One of the more intriguing, and basic, aspects of Glo is control. The square the player controls is somewhat slippery, but stops almost immediately. It can double-jump, wall-jump, and jump (once) within open air. Within platformers, some of the most precise jumps or aerobatic maneuvers depend entirely on what the player can and can’t control. Glo isn’t exactly perfect at this, either. I can’t count the number of times I’ve died due to hitting a direction on the analog stick too hard or misjudging the height or scale of a jump. Just a little too much like playing on ice, while also braking with near-perfect accuracy. Again, a lot of this is based on mastering gameplay mechanics, yet there are times I couldn’t help but wonder. If there is one other fault I could note about the controls, it’s that aiming with the analog stick is more fickle than it should be. Otherwise, I had more fun with controlling more square than I wouldn’t expected beforehand.
Graphics & Audio
Squares. Lots of black squares with colorful outlines dedicated to telling the player what is what and what it does. Some are safe, most are not. The player is a square, they travel on squares, the enemies are either rectangles or a combination of squares and rectangles, and the boss is a giant circle shadow which, when hit, turns into a giant red square. The entrances and exits are squares. Basically everything is a square and/or a variation of one. Aside from that, white. Just blank whiteness or blank blackness. There really is no pizzazz behind Glo’s aesthetic design. Just squares.
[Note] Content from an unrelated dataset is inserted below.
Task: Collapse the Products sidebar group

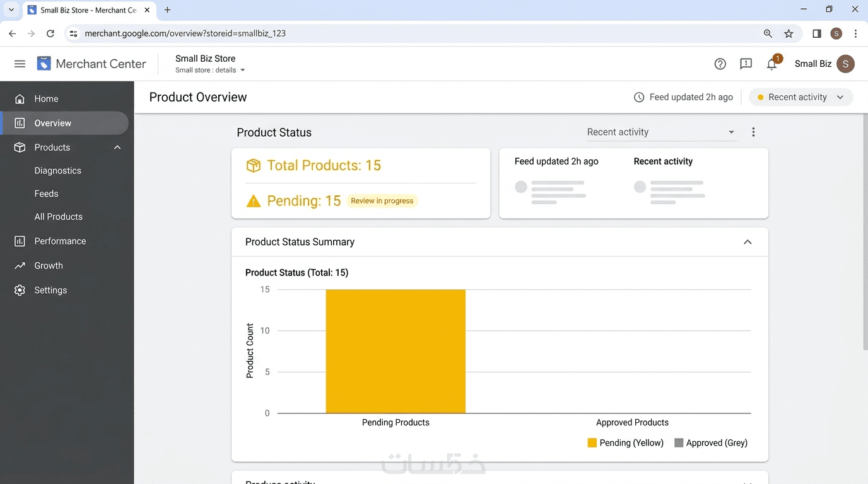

To be fair, they’re nice squares. Easily distinguishable and nice to look at. Has almost a retro feel to it that pays homage to the days of old arcade machines. There was never an instance where I found myself feeling cheated because the game didn’t inherently tell me that a square was good or bad; I could just assume and the game made it fairly clear with their placement. Another nice thing aside from sheen is the placement, showing what can and can’t be possible for players. That is, if they can see them. All in all, it’s not so interesting that it distracts from the gameplay, but not interesting enough to fawn over when all’s said and done. Another tool to simply boost the game’s mechanics.
I quite liked the boss theme of the game. Gave me an old-school F-Zero vibe. Unfortunately, there are maybe seven tracks in the entire game. One plays for the first quarter of the game, then the second, and so on; there’s a boss theme and a theme that starts when one opens the game. In all honesty, the music does more for the atmosphere of the game than the constant dialogue cues. Be that as it may, it’s not entirely impressive. Base music that plays in the background that slightly heightens anxiety, but not particularly catchy or even appropriate within the setting. It would be interesting to see the environment of the game change a little as the game progresses, with the soundtrack becoming more dim as a result (which it does, but without the environmental changes). Perhaps like the world being the state of the “Creator’s” mental fortitude, slowly breaking as the player continues to progress. Some missed opportunities here, as instead the developer goes through with making it fairly baseline. Not that it’s altogether ruined from this, but it could certainly help intrigue in the long run.